California now requires teaching public school children about sexual consent
Despite its wealth and high-technology leadership, California boasts one of the worst public school systems in the nation.
Completed by the nonprofit Education Week, the “Quality Counts” report gives California a D-plus grade and ranked it 42nd among states based on key education performance indicators.
But never let it be said that the one-party state led by Governor Jerry Brown doesn’t have its priorities straight. Kate Stronger of LA School Report:
California is pioneering a solution, and it’s starting with sex education and the issue that many of these assault cases turn on — consent.
This school year, the state will be the first in the U.S. to require that high schools teach sexual consent — what it is and how it’s established. While some high schools already taught consent, Gov.
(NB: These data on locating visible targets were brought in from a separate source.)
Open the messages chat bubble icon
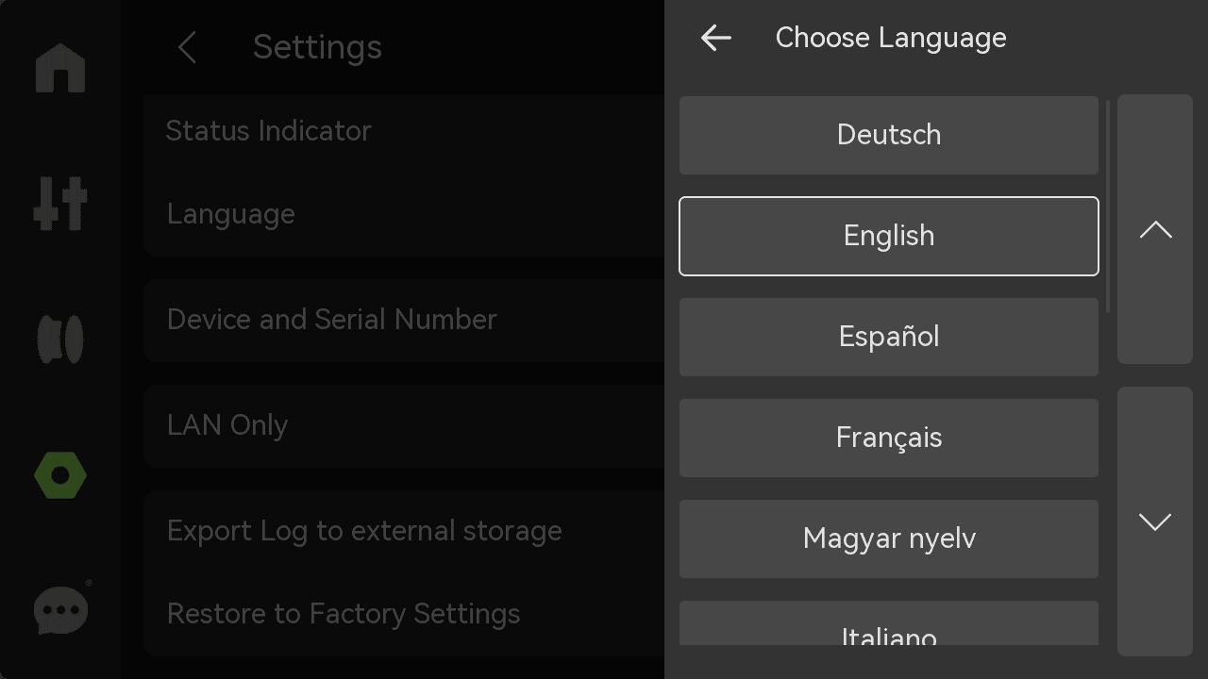The image size is (1208, 679). (62, 609)
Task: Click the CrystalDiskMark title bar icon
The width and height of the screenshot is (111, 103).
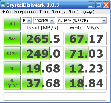Action: coord(3,5)
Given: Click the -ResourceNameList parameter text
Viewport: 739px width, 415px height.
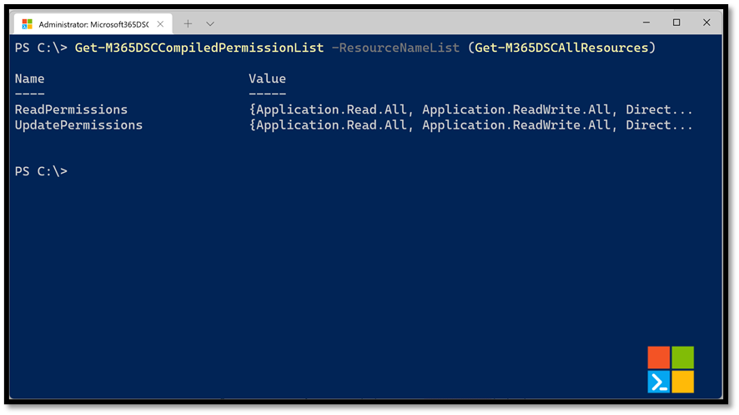Looking at the screenshot, I should pos(395,48).
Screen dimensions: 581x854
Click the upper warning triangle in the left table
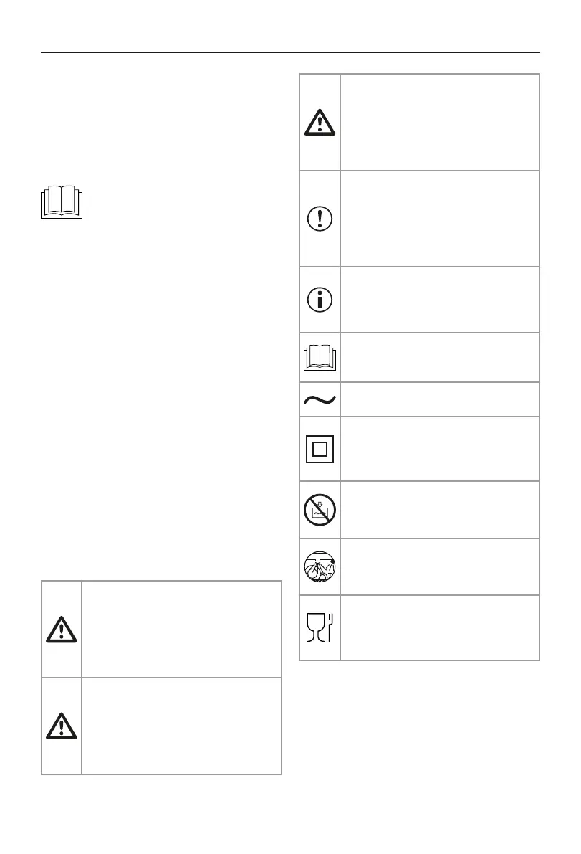tap(62, 629)
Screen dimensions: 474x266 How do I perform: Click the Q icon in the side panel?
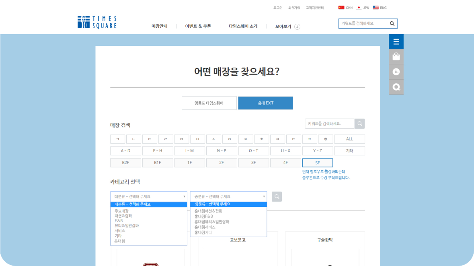pos(396,87)
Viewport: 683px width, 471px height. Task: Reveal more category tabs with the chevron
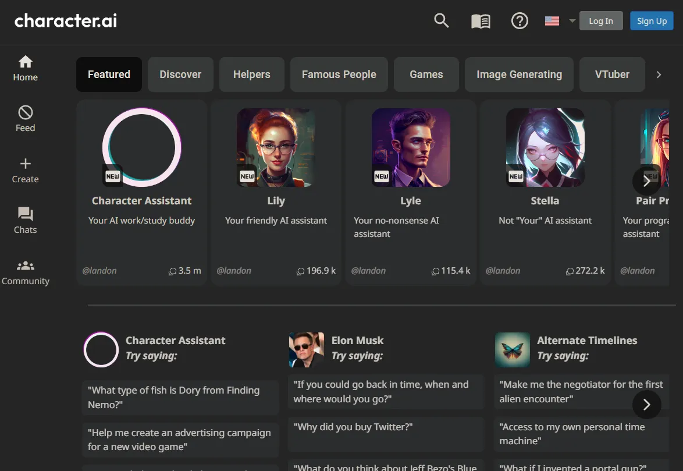[x=658, y=75]
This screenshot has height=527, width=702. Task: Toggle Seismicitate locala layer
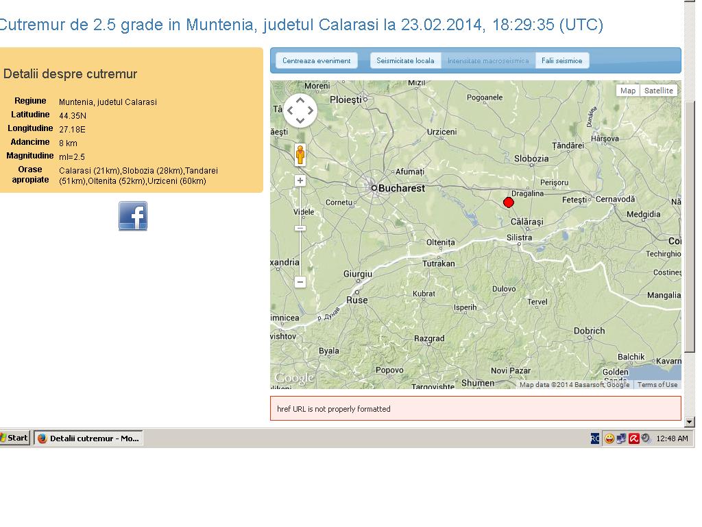tap(405, 61)
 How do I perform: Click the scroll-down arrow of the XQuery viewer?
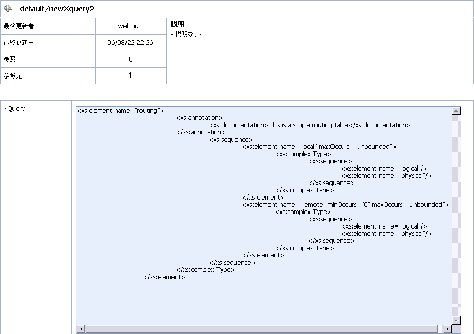coord(455,319)
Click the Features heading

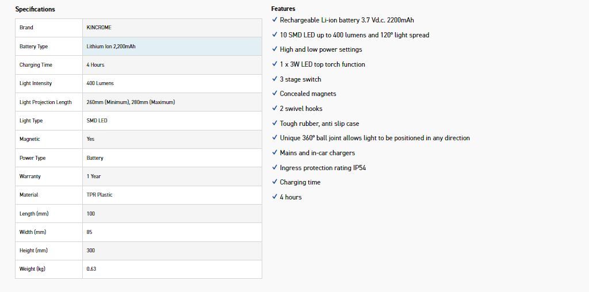283,9
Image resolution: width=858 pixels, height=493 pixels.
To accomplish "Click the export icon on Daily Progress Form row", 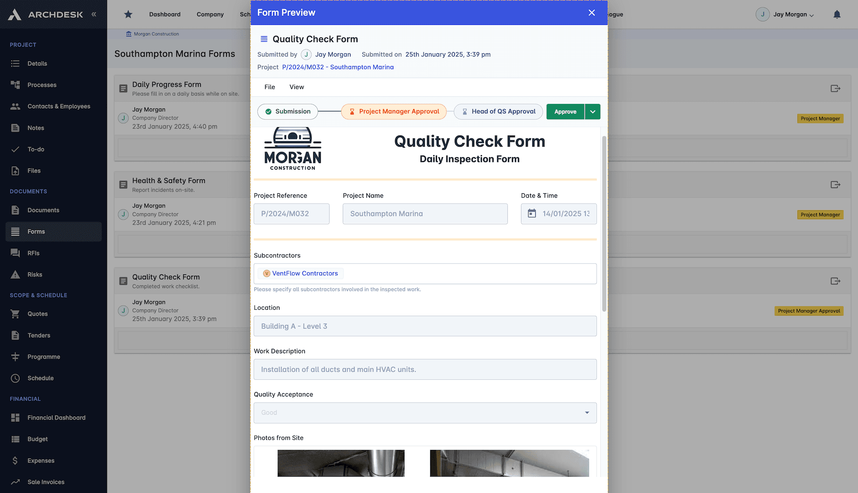I will 835,88.
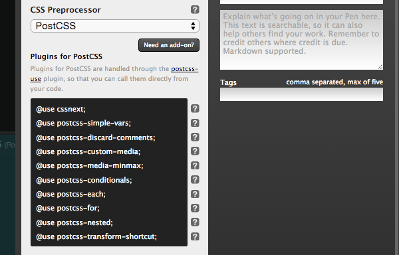This screenshot has width=399, height=255.
Task: Click help icon for postcss-media-minmax
Action: click(195, 165)
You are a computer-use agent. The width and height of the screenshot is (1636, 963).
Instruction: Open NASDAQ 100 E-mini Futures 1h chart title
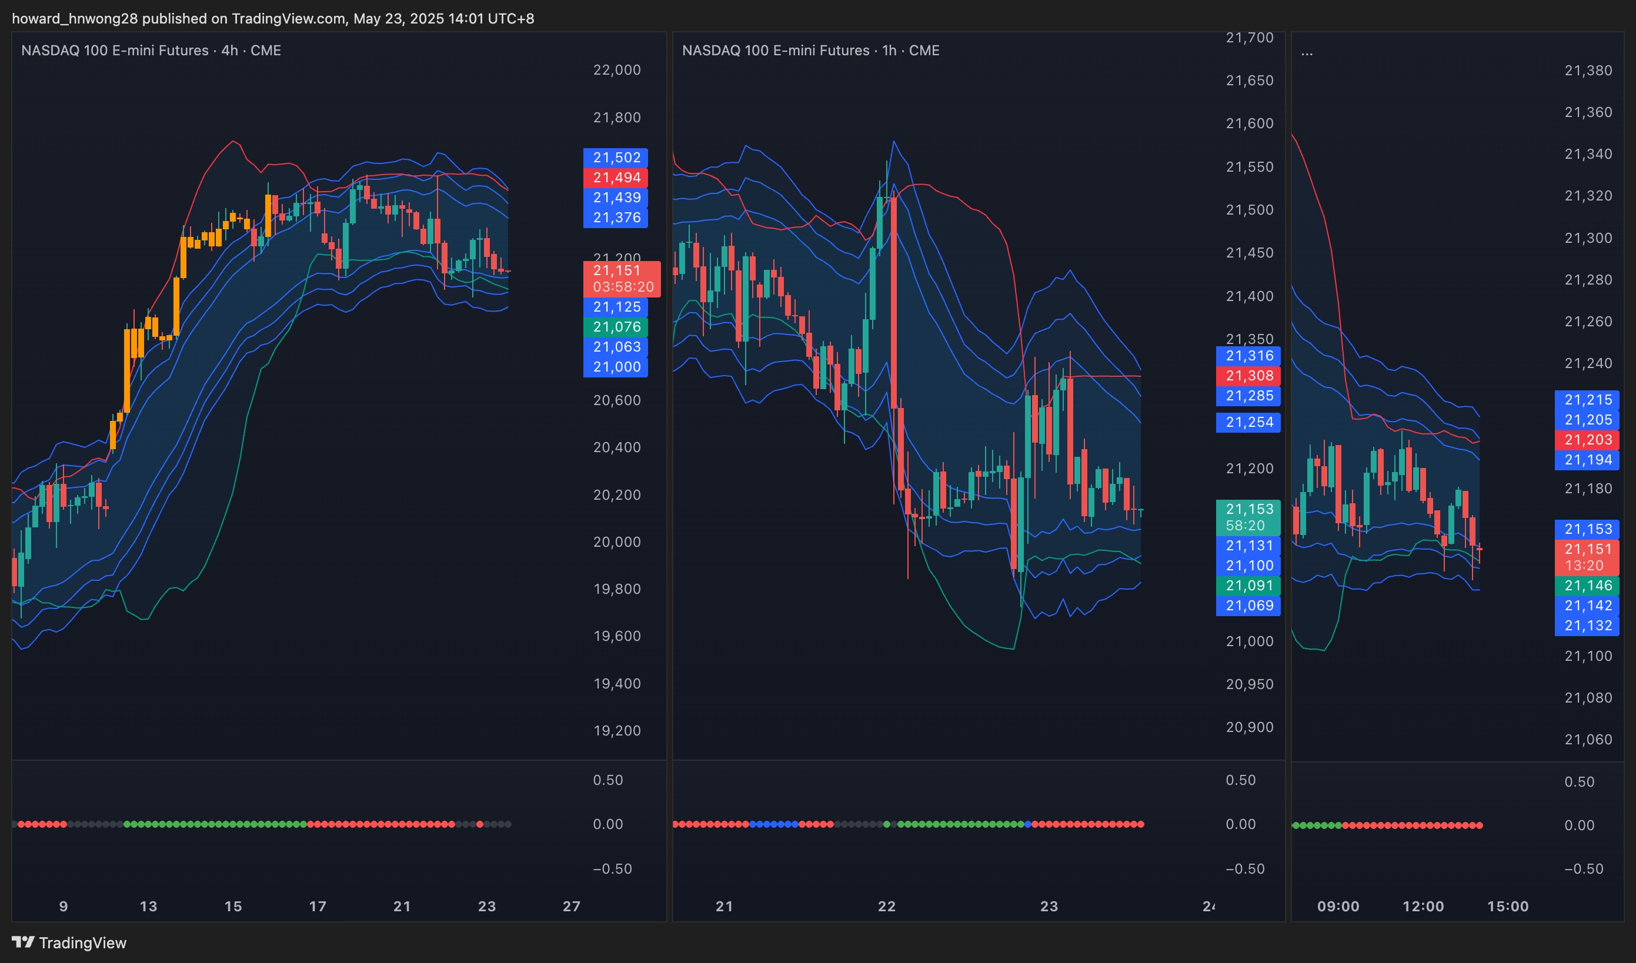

Jerry Brown signed a law in October 2015 requiring all schools that mandate health courses to do so beginning in the 2016 school year.
“Our dedication to a more comprehensive approach to sex ed — principles that are evidenced based, culturally appropriate, nonjudgemental, the whole thing about establishing parameters about not having sex — is really revolutionary, positively revolutionary, because none of the other states are dealing with those issues,” said Claire Brindis, a pediatrics professor and adolescent health policy researcher at University of California, San Francisco.
[Cough] It’s also going to make California lawyers very happy.